*TASK GOAL*
Return the complete listing that follows, with each line reproduced exactly.

-- GIVEN INFORMATION follows --

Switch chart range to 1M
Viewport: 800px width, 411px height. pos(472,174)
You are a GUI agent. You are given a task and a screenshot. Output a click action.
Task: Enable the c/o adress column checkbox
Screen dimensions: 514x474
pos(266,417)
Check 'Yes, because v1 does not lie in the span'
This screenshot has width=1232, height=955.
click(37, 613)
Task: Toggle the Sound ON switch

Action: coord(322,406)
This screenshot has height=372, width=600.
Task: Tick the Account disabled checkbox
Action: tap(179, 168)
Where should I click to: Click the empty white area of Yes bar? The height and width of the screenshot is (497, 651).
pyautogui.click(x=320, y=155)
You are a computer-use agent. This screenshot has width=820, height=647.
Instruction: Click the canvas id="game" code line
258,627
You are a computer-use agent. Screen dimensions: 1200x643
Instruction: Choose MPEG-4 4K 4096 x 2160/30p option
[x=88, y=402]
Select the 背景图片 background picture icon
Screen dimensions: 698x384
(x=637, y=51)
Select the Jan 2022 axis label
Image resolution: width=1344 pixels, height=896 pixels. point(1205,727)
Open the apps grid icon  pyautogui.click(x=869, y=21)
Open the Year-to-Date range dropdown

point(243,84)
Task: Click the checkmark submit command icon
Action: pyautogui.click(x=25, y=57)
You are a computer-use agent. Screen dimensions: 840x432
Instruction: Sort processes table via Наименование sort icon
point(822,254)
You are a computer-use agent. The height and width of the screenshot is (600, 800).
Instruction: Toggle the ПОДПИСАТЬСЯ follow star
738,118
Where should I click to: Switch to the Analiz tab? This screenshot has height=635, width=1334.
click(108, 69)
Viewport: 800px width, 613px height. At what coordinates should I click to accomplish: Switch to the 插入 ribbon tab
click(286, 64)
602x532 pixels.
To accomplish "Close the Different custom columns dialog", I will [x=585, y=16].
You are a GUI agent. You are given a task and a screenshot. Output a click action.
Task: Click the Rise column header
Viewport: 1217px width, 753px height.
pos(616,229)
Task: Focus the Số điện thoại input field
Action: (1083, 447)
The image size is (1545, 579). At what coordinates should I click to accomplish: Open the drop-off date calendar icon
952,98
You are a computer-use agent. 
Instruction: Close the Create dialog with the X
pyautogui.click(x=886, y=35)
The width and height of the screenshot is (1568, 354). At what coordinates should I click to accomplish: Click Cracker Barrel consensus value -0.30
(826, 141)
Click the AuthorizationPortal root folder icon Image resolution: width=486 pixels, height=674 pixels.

-- GIVEN INFORMATION concluded --

*WRITTEN SOLUTION*
Switch chart range to 1M
Viewport: 800px width, 411px height. pos(472,174)
You are a GUI agent. You are given a task and a screenshot. Output a click action.
Task: Enable the c/o adress column checkbox
Screen dimensions: 514x474
pos(266,417)
Check 'Yes, because v1 does not lie in the span'
This screenshot has width=1232, height=955.
click(37, 613)
Task: Toggle the Sound ON switch

Action: coord(322,406)
This screenshot has height=372, width=600.
Task: Tick the Account disabled checkbox
Action: tap(179, 168)
Where should I click to: Click the empty white area of Yes bar? The height and width of the screenshot is (497, 651).
pyautogui.click(x=320, y=155)
You are a computer-use agent. This screenshot has width=820, height=647.
Instruction: Click the canvas id="game" code line
258,627
You are a computer-use agent. Screen dimensions: 1200x643
Instruction: Choose MPEG-4 4K 4096 x 2160/30p option
[x=88, y=402]
Select the 背景图片 background picture icon
Screen dimensions: 698x384
(x=637, y=51)
Select the Jan 2022 axis label
Image resolution: width=1344 pixels, height=896 pixels. point(1205,727)
Open the apps grid icon  pyautogui.click(x=869, y=21)
Open the Year-to-Date range dropdown

point(243,84)
Task: Click the checkmark submit command icon
Action: pyautogui.click(x=25, y=57)
You are a computer-use agent. Screen dimensions: 840x432
Instruction: Sort processes table via Наименование sort icon
point(822,254)
You are a computer-use agent. The height and width of the screenshot is (600, 800).
Instruction: Toggle the ПОДПИСАТЬСЯ follow star
738,118
Where should I click to: Switch to the Analiz tab? This screenshot has height=635, width=1334.
click(108, 69)
Viewport: 800px width, 613px height. At what coordinates should I click to accomplish: Switch to the 插入 ribbon tab
click(286, 64)
602x532 pixels.
To accomplish "Close the Different custom columns dialog", I will [x=585, y=16].
You are a GUI agent. You are given a task and a screenshot. Output a click action.
Task: Click the Rise column header
Viewport: 1217px width, 753px height.
pos(616,229)
Task: Focus the Số điện thoại input field
Action: (1083, 447)
The image size is (1545, 579). At what coordinates should I click to accomplish: Open the drop-off date calendar icon
952,98
You are a computer-use agent. 
Instruction: Close the Create dialog with the X
pyautogui.click(x=886, y=35)
The width and height of the screenshot is (1568, 354). At what coordinates should I click to accomplish: Click Cracker Barrel consensus value -0.30
(826, 141)
Click the AuthorizationPortal root folder icon Image resolution: width=486 pixels, height=674 pixels.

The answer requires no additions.